This was, indeed, what must naturally have been expected, in the progress of a debate, involving all the jarring interests and all the latent prejudices of the several contracting parties; each member now considering himself as the representative of a separate and corporate interest, and no longer acting and speaking, as in the Declaration of Independence, in the name and by the

authority of the whole People of the Union. Yet in the revised draught itself, reported by the committee of the whole, and therefore exhibiting the deliberate mind of the majority of Congress at that time, there was no assertion of sovereign power as of right intended to be reserved to the separate States.

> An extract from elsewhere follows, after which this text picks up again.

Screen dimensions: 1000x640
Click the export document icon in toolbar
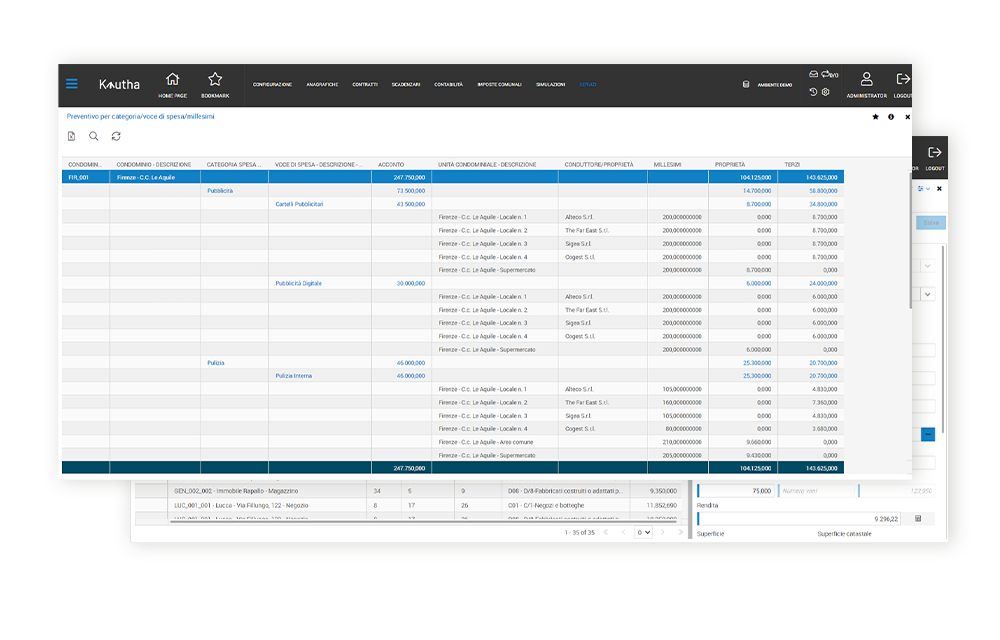coord(71,136)
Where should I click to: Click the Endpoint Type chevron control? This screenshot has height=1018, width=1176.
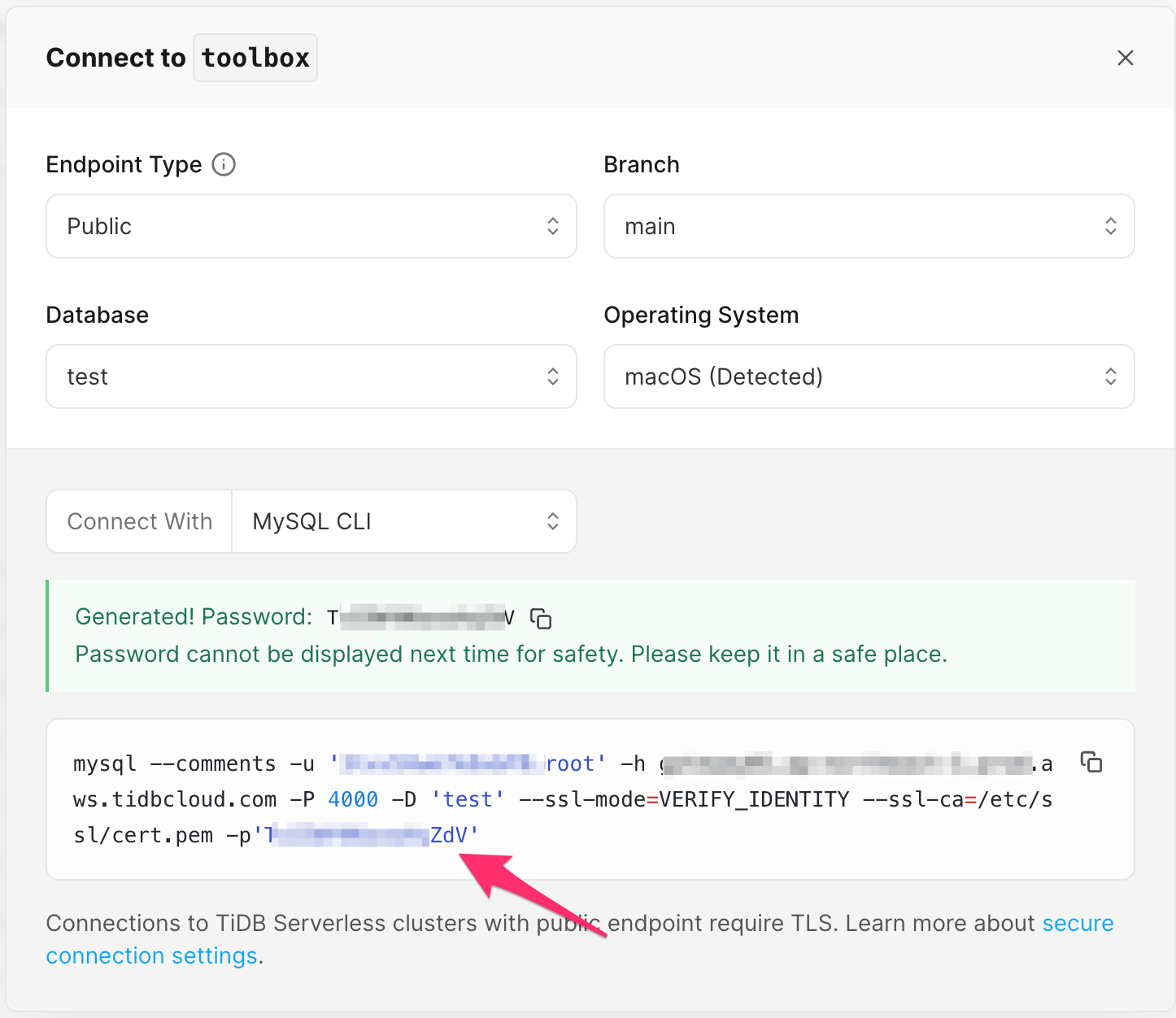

But, in the original draught, reported by the select committee on the twelfth of July, the first words of the second article were,-"The said Colonies unite themselves so as never to be divided by any act whatever." Precious words!-words, pronouneed by the infant Nation, at the instant of her rising from the baptismal font !-words bursting from the hearts and uttered by lips yet glowing with the touch from the coal of the Declaration !--why were ye stricken out at the revisal of the draught, as reported by the committee of the whole?—There was in the closing article, both of the original and of the revised draught, a provision in these words, following a stipulation that the articles of confedgration, when ratified, should be observed by the parties

"And the union is to be perpetual."-Words, which, considered as a mere repetition of the pledge, the sacred pledge given in those first words of the contracting parties in the original draught, -"The said Colonies unite themselves so as never to be divided by any act whatever," — discover only the intenseness of the spirit of union, with which the draught had been prepared; but which, taken by themselves, and stripped of that precious pledge, given by the personification of the parties announcing their perpetual union to the world, — how cold and lifeless do they sound!" And the union is to be perpetual !"—as if it was an after-thought, to guard against the conclusion that an union so loosely compacted, was not even intended to be permanent.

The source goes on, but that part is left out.